Since the largest microblogging website in China is Sina Weibo [20] (Weibo, weibo.com, the Chinese version of Twitter) and about 46% of students are microblog users [21], we used Weibo to create a “space” within the classroom to evaluate an interactive microblogging forum for the integration of pharmacotherapy case studies. A preliminary survey to explore pharmacy student usage of microblogging demonstrated that 24 (22%) use microblog every day, 50 (45%) use several times a week, 29 (26%) reported never used before. The research aim of this study was to determine pharmacy students’ attitudes towards MBC. Students’ microblog activity and a post-activity student survey were used to determine the students’ level of engagement and perception of their experience. This research was approved by the Institutional Review Board of the School of Pharmaceutical Sciences, Peking University.

Methods

Pharmacy students and the pharmacotherapy introduction class

A total of 126 pharmacy students in the 4th year of a 6-year continuous Master of Science program [22] at Peking University were enrolled in a pharmacotherapy introduction course. The 17-week course met once weekly for 3 hours. This required course was designed to provide introductory information to students and assist them to understand the rationale upon which many therapy decisions are based. Principles, concepts, processes, and skills in pharmacotherapy were emphasized; case studies were used to provide students with the opportunity to apply these skills. Therapeutic topics covered included an introduction to respiratory, cardiovascular, gastrointestinal, endocrine, hematology, oncology, neurology, and renal disease. This is a team taught course and the 3 classes (week 12,13,14) with MBC were taught by the author T.W. Fifteen minutes class time were devoted to teach students who were not current Weibo users how to sign up for a Weibo account, send tweets, use @replies, and upload an image, etc.

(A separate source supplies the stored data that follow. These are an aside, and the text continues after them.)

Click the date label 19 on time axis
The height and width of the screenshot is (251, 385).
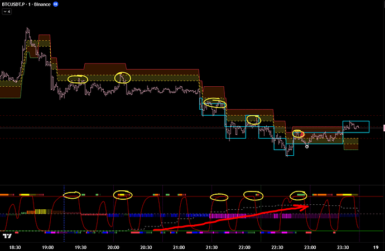pyautogui.click(x=375, y=246)
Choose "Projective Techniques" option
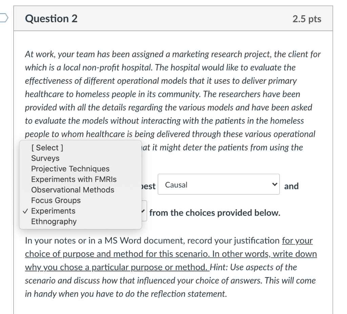Screen dimensions: 347x314 (x=70, y=168)
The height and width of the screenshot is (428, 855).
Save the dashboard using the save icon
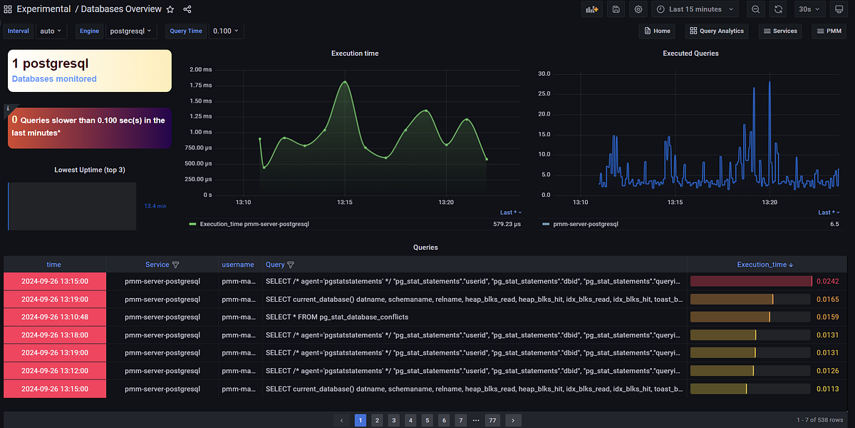point(616,9)
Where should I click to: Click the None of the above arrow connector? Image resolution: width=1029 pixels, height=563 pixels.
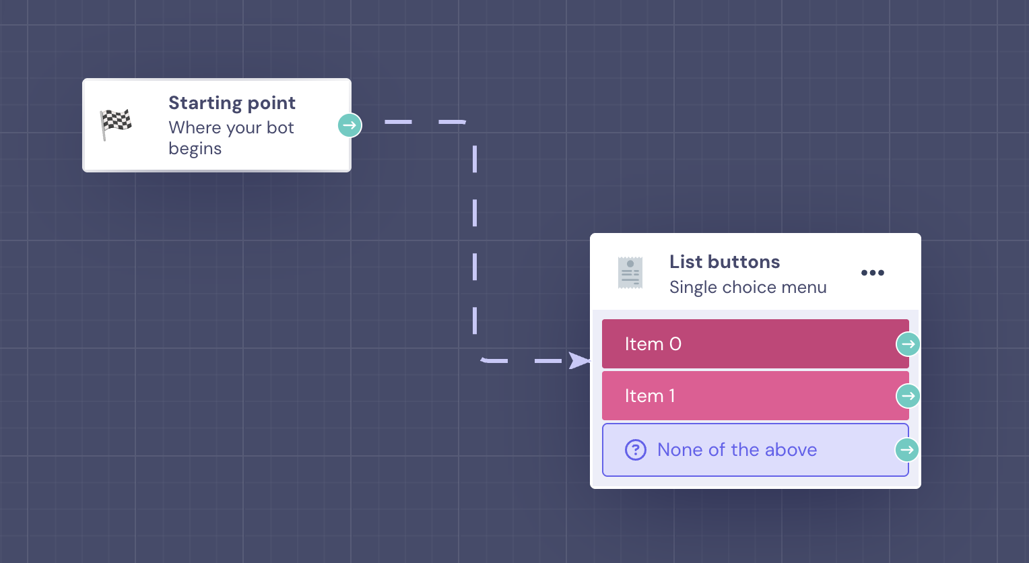(x=906, y=450)
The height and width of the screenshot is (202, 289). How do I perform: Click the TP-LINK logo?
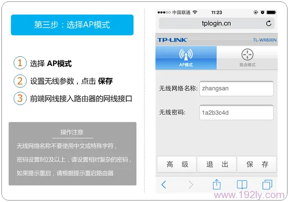point(172,40)
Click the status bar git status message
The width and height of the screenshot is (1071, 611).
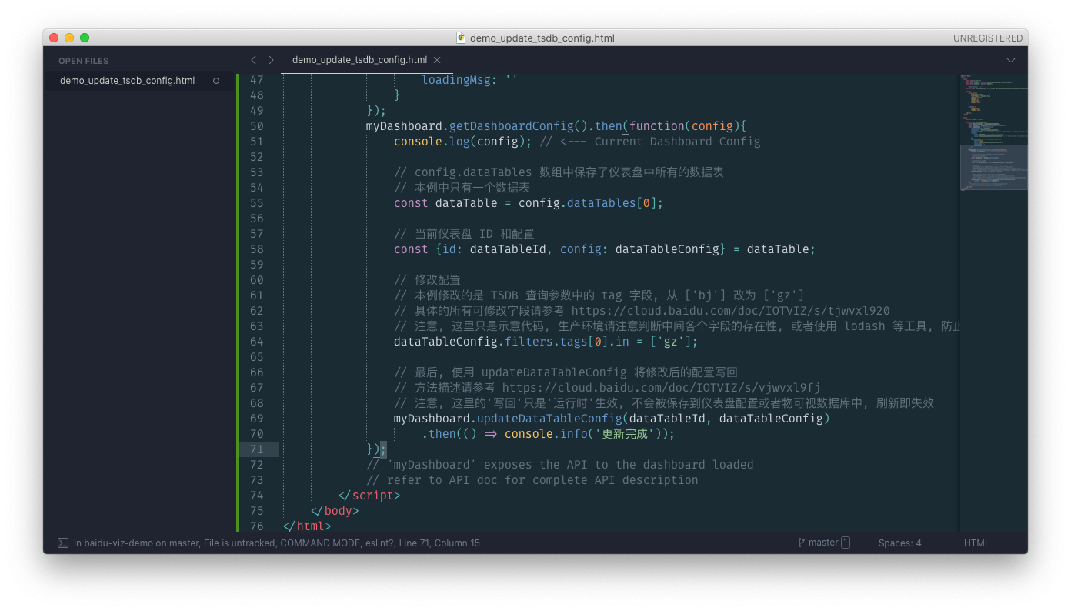point(276,543)
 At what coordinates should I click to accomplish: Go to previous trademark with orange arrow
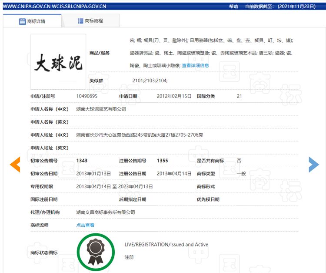click(15, 164)
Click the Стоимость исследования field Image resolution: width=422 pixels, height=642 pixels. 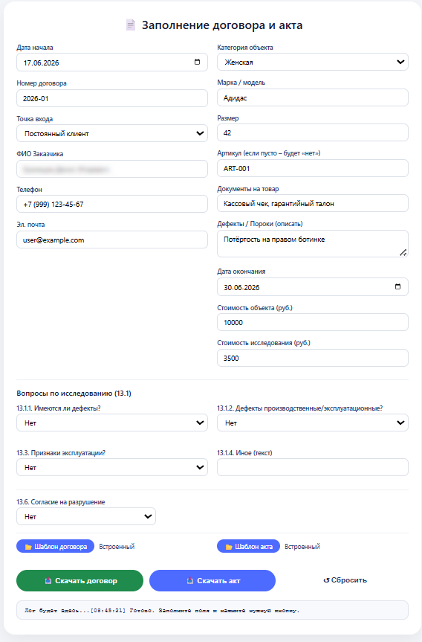[313, 358]
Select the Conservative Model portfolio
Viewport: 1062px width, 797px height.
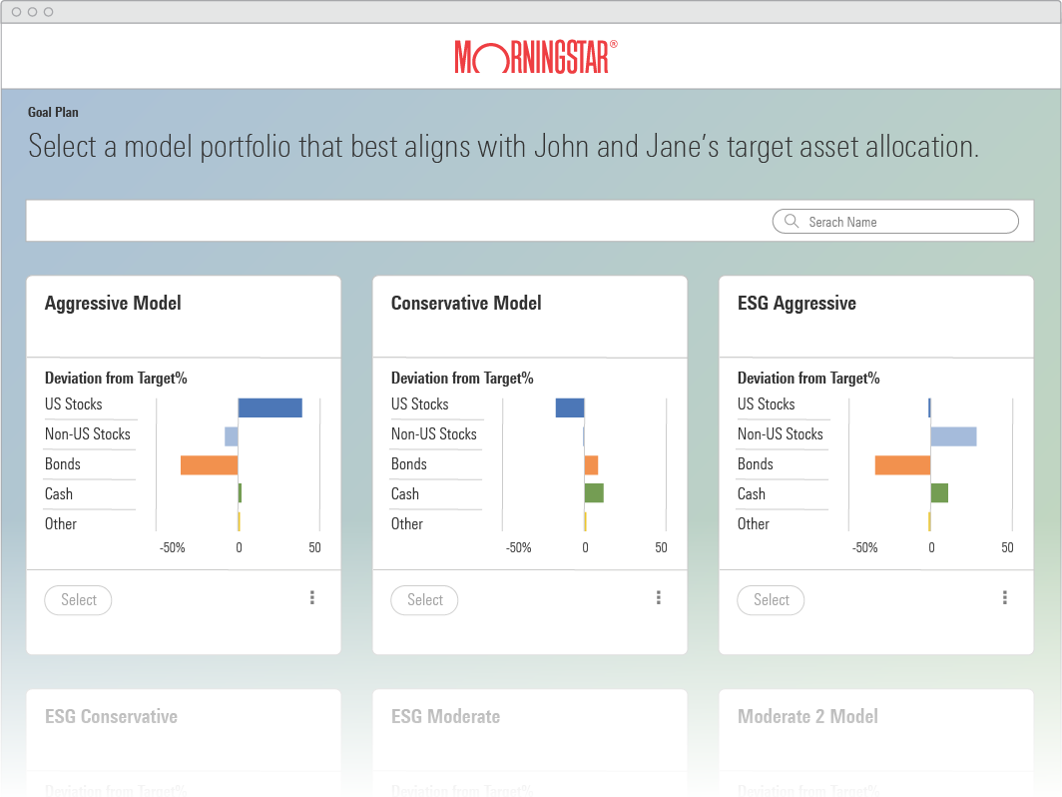click(424, 600)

As educators must address issues concerning privacy and professionalism when using social networking sites [23, 24], we created a closed Weibo group and recommended students register new usernames for this assignment. The instructor and graduate students had access to these registered usernames to track student posts. All comments were required to be posted in an appropriate and professional manner.

Survey instrument

An anonymous survey questionnaire was administered in class to all students following completion of all case discussions and presentations in week 14. Participation in the survey was voluntary and did not affect final student grades. There were 8 questions addressing demographic information to put the data into context.

The survey also included 12 validated questions [25, 26] which were designed to address the following aspects of MBC: perceived learning (question 1–7), sense of community (question 8–11), and satisfaction (question 12). All questions were reviewed for face validity by 3 pharmacy faculty members. Participants rated each item on a five-point Likert-type scale: strongly agree, agree, neutral, disagree, and strongly disagree. Frequency statistics were calculated for each question.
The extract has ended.